[ISTRUZIONI]
[1] Ricopia dal brano sul blog della Fondazione tutto ciò che va da "Si sente il" giù fino a "di un percorso.".
[2] Secondo il brano sul blog della Fondazione, da quale personaggio si è ripartiti?

[BRANO FORNITO]
============

Postato il 09 Giugno, 2014 da Mauro Giordani

logoInizia l’attività del blog sul sito della Fondazione. Sarà un luogo di raccolta di opinioni e di contributi ma abbiamo l’ambizione che diventi anche luogo di dibattito sui temi di interesse cooperativo che coloro che avranno tempo e voglia potranno riempire.

Si sente il bisogno di avere momenti di confronto non solo sul contingente e la Fondazione si propone, anche con questo blog, di contribuire a riempire un vuoto senz’altra ambizione se non quella di essere soggetto attivatore di un percorso.

Per partire abbiamo scelto la strada, rassicurante, del riferimento al contributo di personaggi che hanno avuto una importanza decisiva nel definire un pensiero cooperativo che riflettesse in modo chiaro la natura sociale ed economica delle cooperative e proponendo una lettura critica del presente a partire da tali contributi.

Siamo ripartiti da Alfred Marshall.

============

[Dati sugli elementi e sulla posizione del testo]

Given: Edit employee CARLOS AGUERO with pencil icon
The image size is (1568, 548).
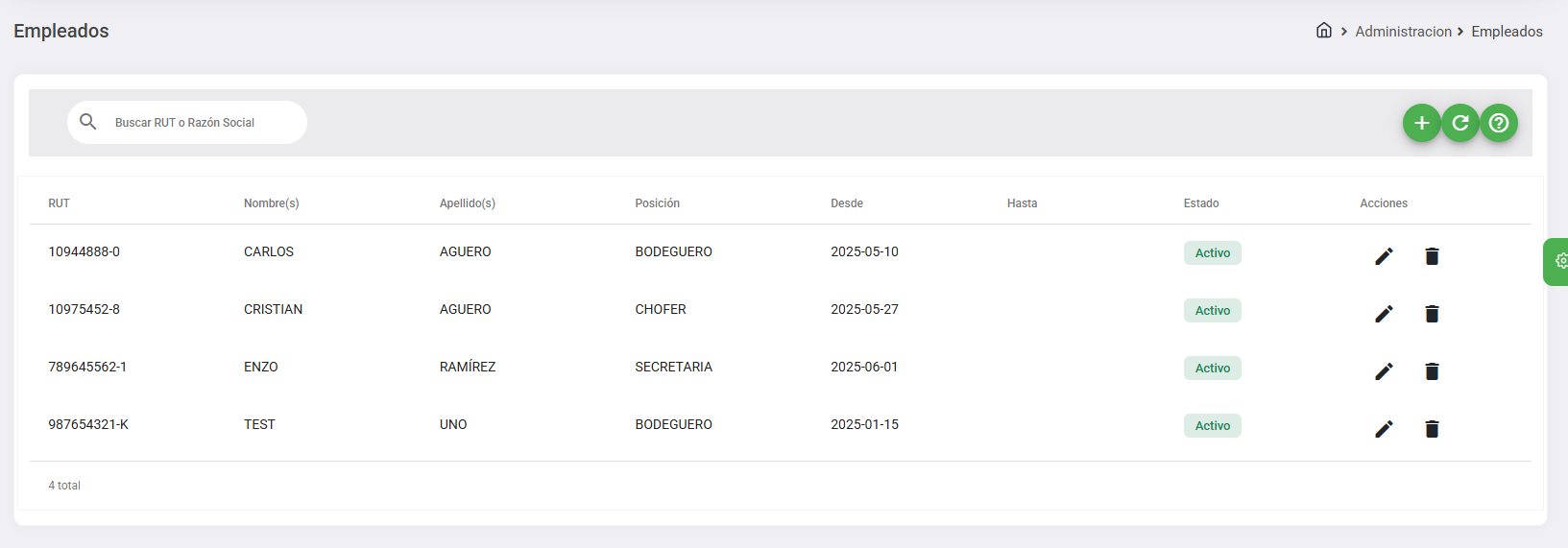Looking at the screenshot, I should pos(1384,256).
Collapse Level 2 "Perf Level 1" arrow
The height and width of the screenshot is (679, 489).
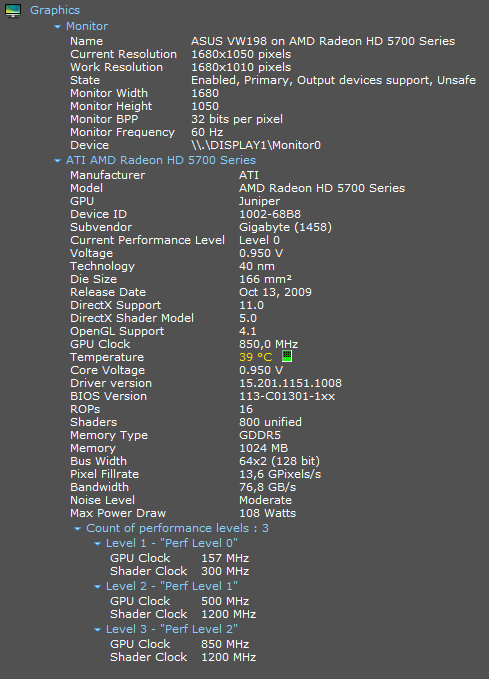pyautogui.click(x=97, y=587)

============

[RISPOSTE ALL'ESERCIZIO]
[1]
Si sente il bisogno di avere momenti di confronto non solo sul contingente e la Fondazione si propone, anche con questo blog, di contribuire a riempire un vuoto senz’altra ambizione se non quella di essere soggetto attivatore di un percorso.

[2] Da Alfred Marshall.